Start your Kafka producer

To start your Kafka producer, complete the following steps:

  1. Go to the Kafka bin folder and start a producer in a new terminal session.

  2. Type the following command which waits on terminal input.

    ./kafka-avro-console-producer --broker-list localhost:9092 --topic kcbq-quickstart1 --property value.schema='{"type":"record","name":"myrecord","fields":[{"name":"f1","type":"string"}]}'
    
  3. Enter text for two test records, and press Enter after typing each line.

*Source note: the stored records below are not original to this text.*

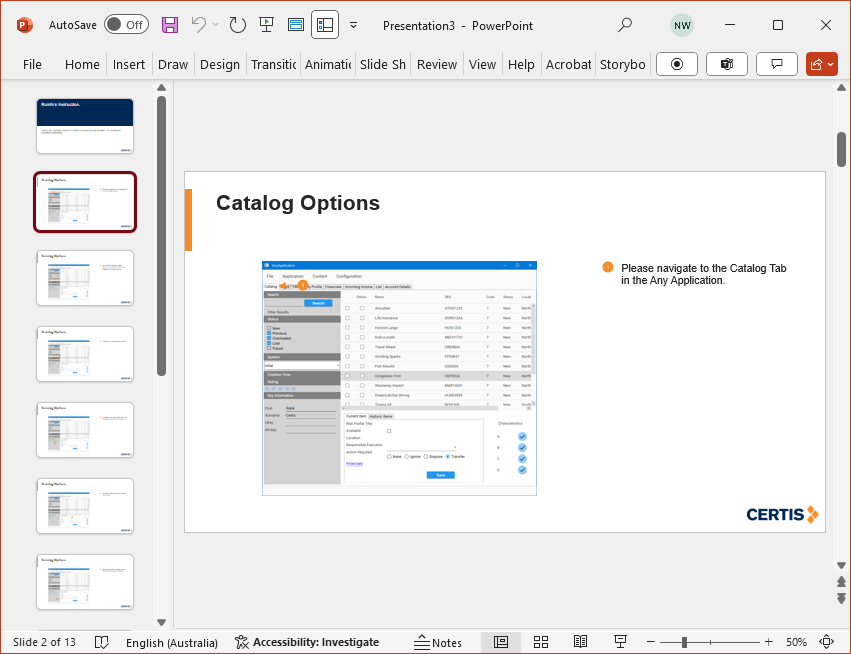Image resolution: width=851 pixels, height=654 pixels.
Task: Click the Save icon in the title bar
Action: coord(170,24)
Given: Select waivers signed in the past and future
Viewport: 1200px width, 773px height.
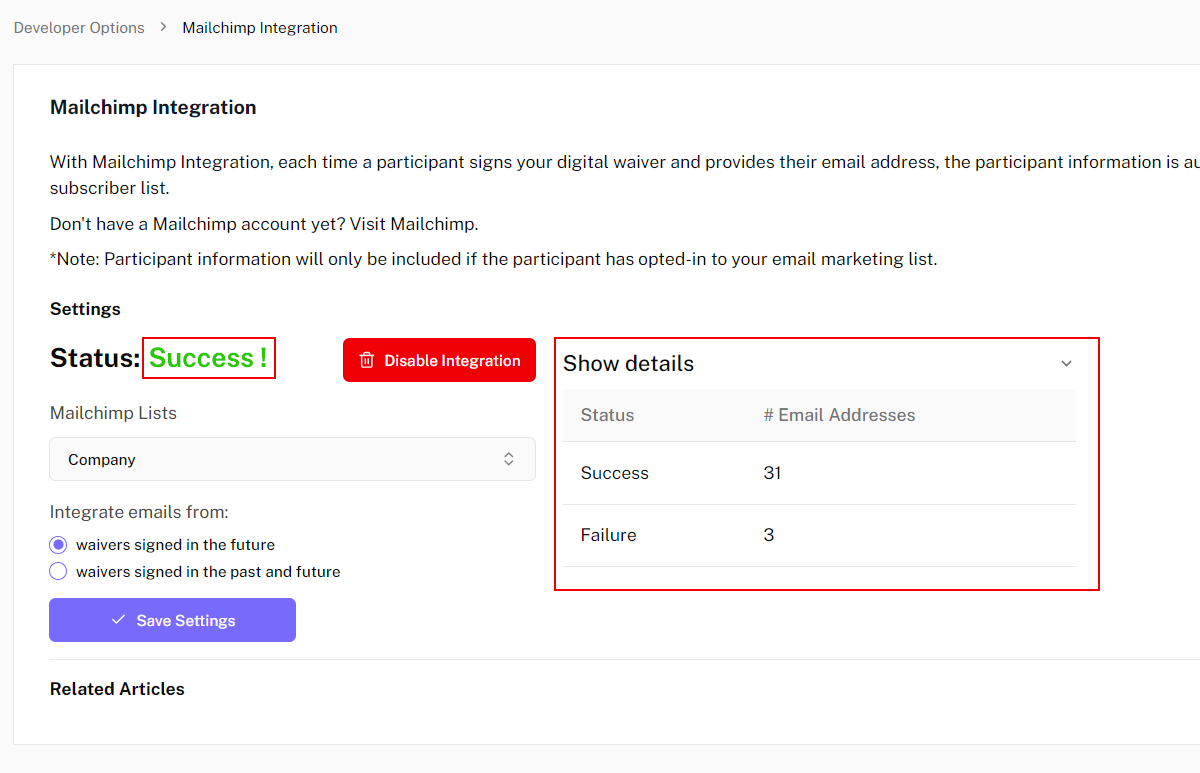Looking at the screenshot, I should [58, 572].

    ./kafka-avro-console-producer --broker-list localhost:9092 --topic kcbq-quickstart1 --property value.schema='{"type":"record","name":"myrecord","fields":[{"name":"f1","type":"string"}]}'
    {"f1":"Testing the Kafka-BigQuery Connector!"}
    {"f1":"Testing the Kafka-BigQuery Connector for a second time!"}
    

Checking results in BigQuery

To the check the results in BigQuery, complete the following steps:

  1. Go to the BigQuery editor in Google Cloud.

  2. Enter the following SQL SELECT statement.

    SELECT * FROM ConfluentDataSet.quickstart1;
    

    Note

    ConfluentDataSet is the dataset ID and quickstart1 is the name of the BigQuery table taken from the Kafka topic. In this case, the SMT strips kcbq_ from the topic: the Connector converts this topic name kcbq_quickstart1 to table name quickstart1.

Clean up resources

To clean up resources in BiqQuery, complete the following steps:

  1. Delete the connector:

    curl -X DELETE localhost:8083/connectors/kcbq-connect1
    
  2. Stop Confluent services:

    confluent local stop
    

Partition features

To use timestamp partitioning by field name, you must set the bigQueryPartitionDecorator to false, and then set the timestampPartitionFieldName property to the field name that contains the partitioning timestamps (for example, timestampPartitionFieldName=f2). With the BigQuery console, you can use the following query to output a list of existing partitions:

SELECT f2 as pt, FORMAT_TIMESTAMP("%Y%m%d", f2) as partition_id
FROM `PROJECT_ID.DATASET_ID.TABLE_ID`
GROUP BY f2
ORDER BY f2

The output lists all rows that have different dates and an additional partition_id column. Records that have a timestamp within a day’s range will have the same partition_id.